Figure 4. May - Oct Samples vs Distance to Nearest Waterbody:
(a) BAL: Two-samples independent t-test was used to determine if cyanobacteria positive BAL samples collected during May-October came from subjects who lived a closer mean log distance to the nearest waterbody. (b) Nasal Swabs: Two-samples independent T-test was used to determine if cyanobacteria positive nasal swab samples collected during May-October came from subjects who lived a closer mean log distance to the nearest waterbody.
3.4. Determining the Efficacy of using Nasal Swabs as a surrogate to Bronchoscopy for Cyanobacteria Identification
One of the main goals of our study was to determine the efficacy of using nasal swab collection, a non-invasive and clinically relevant screening method, as a surrogate for bronchoscopy when gauging aerosolized cyanobacteria exposure. Positive predictive value (PPV) and negative predictive value (NPV) parameters, as well as sensitivity and specificity were measured to address this goal. When evaluating nasal swab cytology to BAL cytology, we detected a sensitivity of 1.0, specificity of 0.40, with a PPV of 0.50 and a NPV of 1.0 (Table 6). Nasal swab PCR revealed a sensitivity to BAL PCR of 0.83, specificity of 0.00, with a PPV of 1.0 and a NPV of 0.00 (Table 6).
Table 6.
Assessing the efficacy of using nasal swabs as a surrogate to bronchoscopy when detecting inhaled Cyanobacteria
BAL cytology |
|||||||
Negative | Positive | ||||||
Nasal cytology |
n | n | Sensitivity/ Specificity |
PPV/NPV | |||
Negative | 3 | 60% | 0 | 0% | |||
Positive | 2 | 40% | 3 | 100% | 1.0/0.40 | 0.50/1.0 | |
BAL PCR |
|||||||
Negative | Positive | ||||||
Nasal PCR |
Negative | 0 | 0 | ||||
Positive | 4 | 19 | 0.83 / 0.00 | 1.0 / 0.0 |
Positive Predictive Value (PPV)
Negative Predictive Value (NPV)
4. Discussion
We identified cyanobacteria that infiltrated not only the upper respiratory tract (nasal cavity), but also the central airway (lung: right upper lobe) suggesting that aerosilization may be a significant route of human exposure. The findings from our study suggest a broad prevalence of cyanobacteria exposure in both male and female subjects of varying ages, regardless of season, smoking status, and pulmonary pathology.
Among the other goals in this study, we aimed to determine if time of year and/ or residential proximity to a waterbody correlated with cyanobacteria identification. We hypothesized that due to the seasonality of CHABs and the likelihood of persons being outdoors in the warmer months, we would detect a significant relationship between time of year and cyanobacteria. One of the more interesting discoveries from this study was that we did not find that samples collected during the months of May - October differed in cyanobacteria presence than those collected during November - April. In fact, we found a surprisingly high preponderance of cyanobacteria in both forms of respiratory tract samples collected during the colder months. Similarly, we did not find that residential proximity to a waterbody, regardless of season, was a significant factor. Likewise, Backer et al. reported that subjects had MC levels of 0.2 ±0.1 ng in “pre-exposure” nasal swabs (before swimming/ water skiing), as well as identical MC content in an “unexposed” control group (Backer et al. 2010). These values were proposed to represent a “baseline” amount of cyanobacteria among the 81 study participants (Backer et al. 2010). This “baseline,” constitutive amount of cyanobacteria exposure likely explains why sample collection time of year or participant residential proximity to random waterbodies were not significant factors in our study.
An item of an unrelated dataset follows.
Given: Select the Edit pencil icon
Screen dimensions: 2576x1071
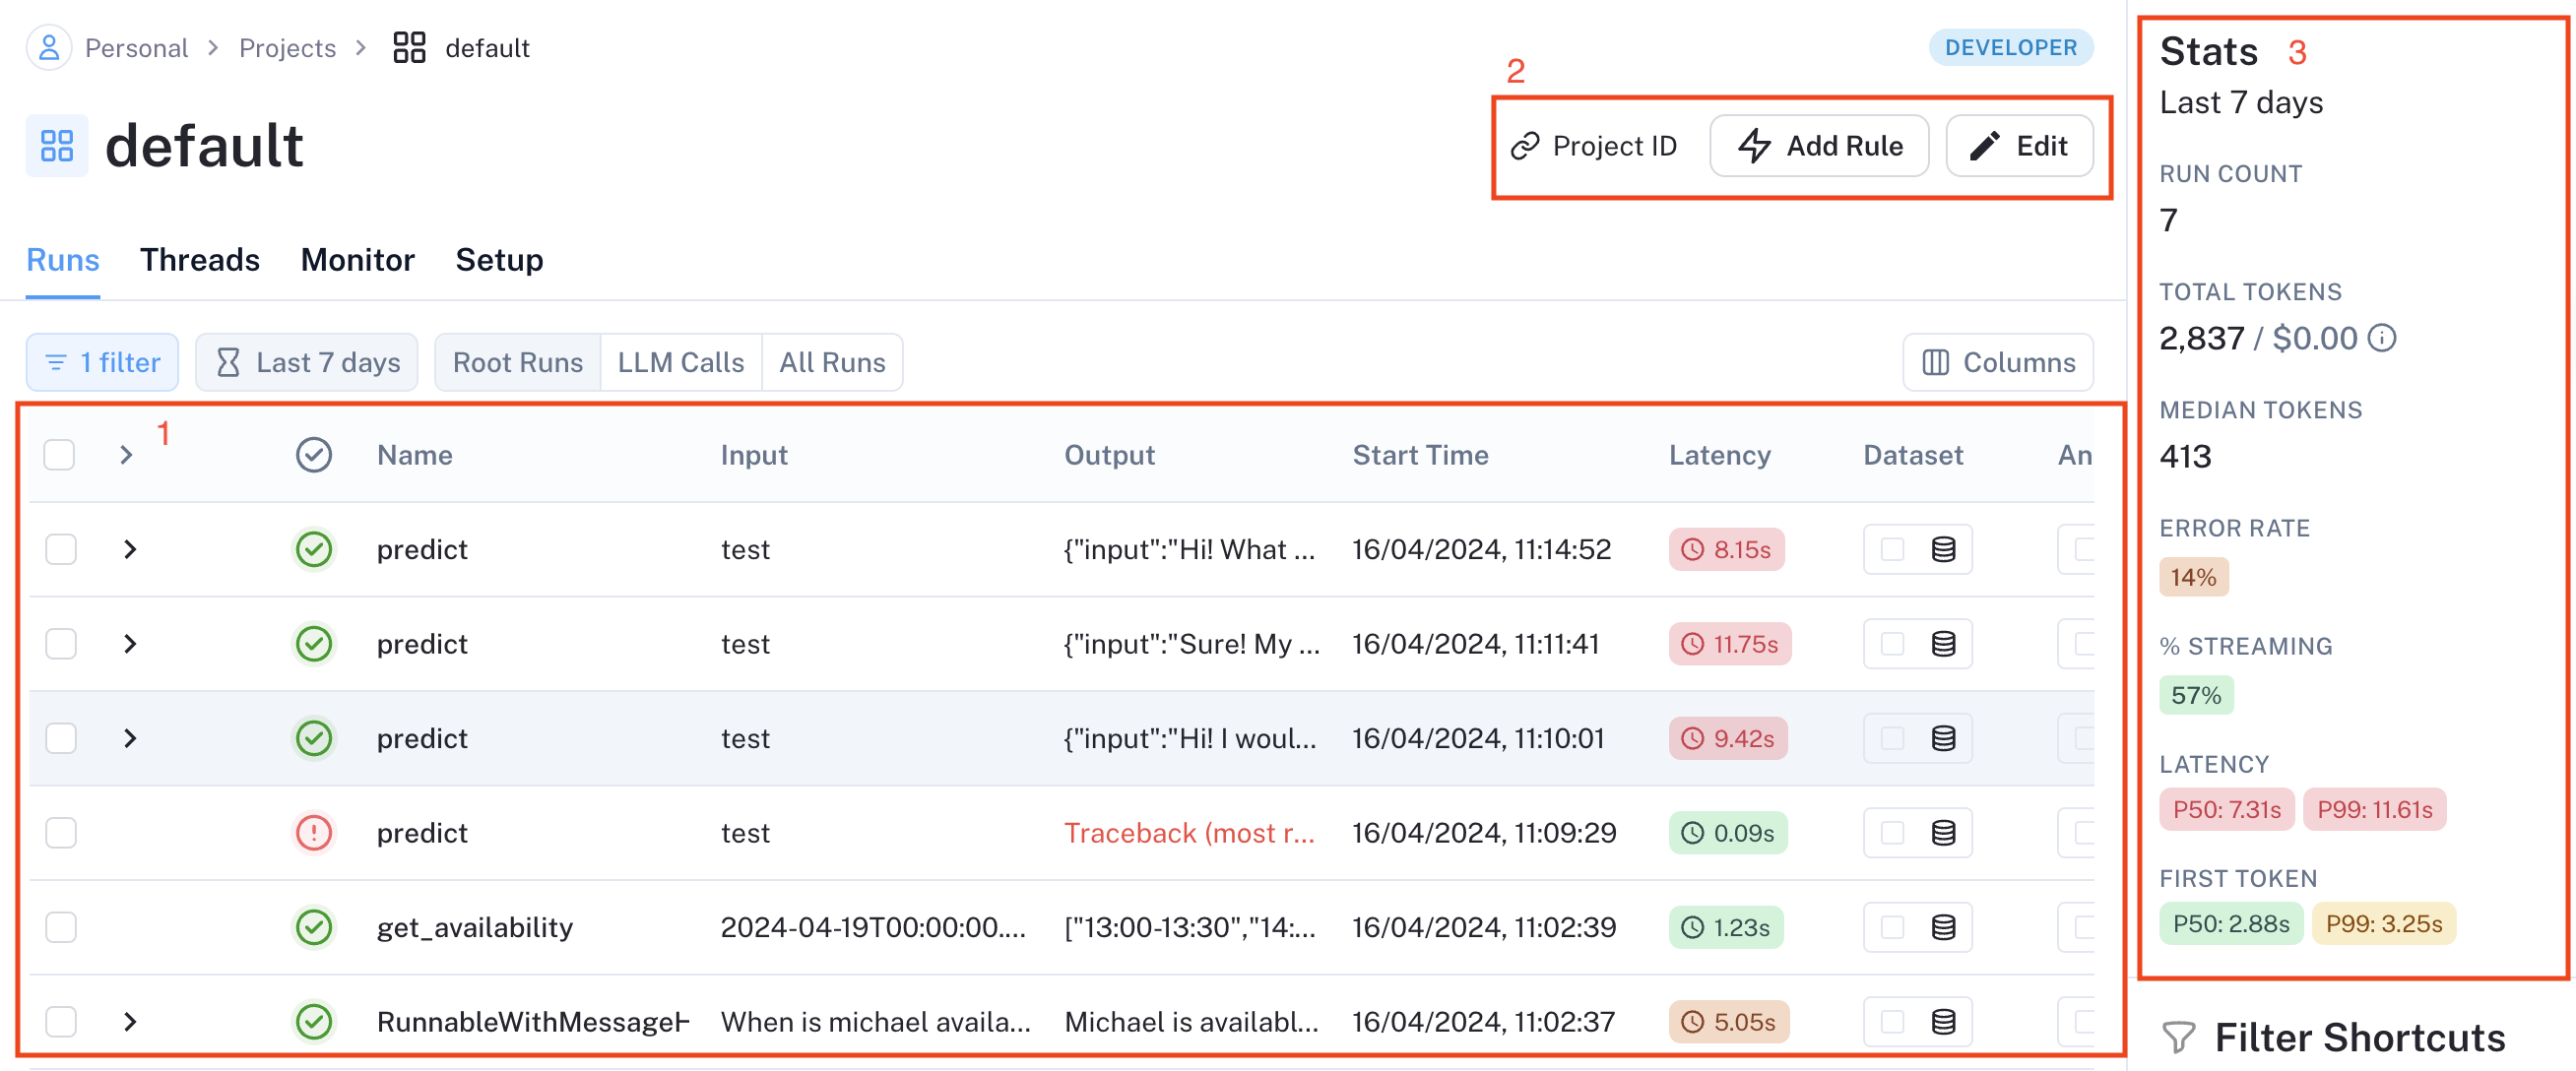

We determined that there is a low efficacy for using nasal swabs as a surrogate to bronchoscopy when detecting cyanobacteria. Previous studies have documented a similar variability in sensitivity/ specificity analyses, as well as PPV/ NPV between throat culture and BAL when identifying other respiratory microbes, like Pseudomonas aeruginosa and Staphylococcus aureus (Seidler et al. 2016). Although we determined that it is not efficacious to screen for cyanobacteria using nasal swabs as a surrogate for BAL, each sample may alone be an important tools for determining risk for cyanotoxin-associated diseases associated with cyanobacteria exposure.
Our findings of a broad prevalence of cyanobacterial exposure are especially interesting in light of a recent comprehensive topographic assessment study of the healthy lung. Bacteria may enter the lung via “microaspiration” during which bacteria are harbored in micro-droplets of saliva originating from the mouth - where upper respiratory tract inhalation and bacterial introduction occurs (Dickson et al. 2017). The bacteria-filled saliva droplets can then penetrate the central airways by gravity-dependent topography (i.e. being in an upright position) (Dickson et al. 2017). “Microaspiration” supports our hypothesis that inhaled cyanobacteria-filled aerosol could be a significant source of human exposure.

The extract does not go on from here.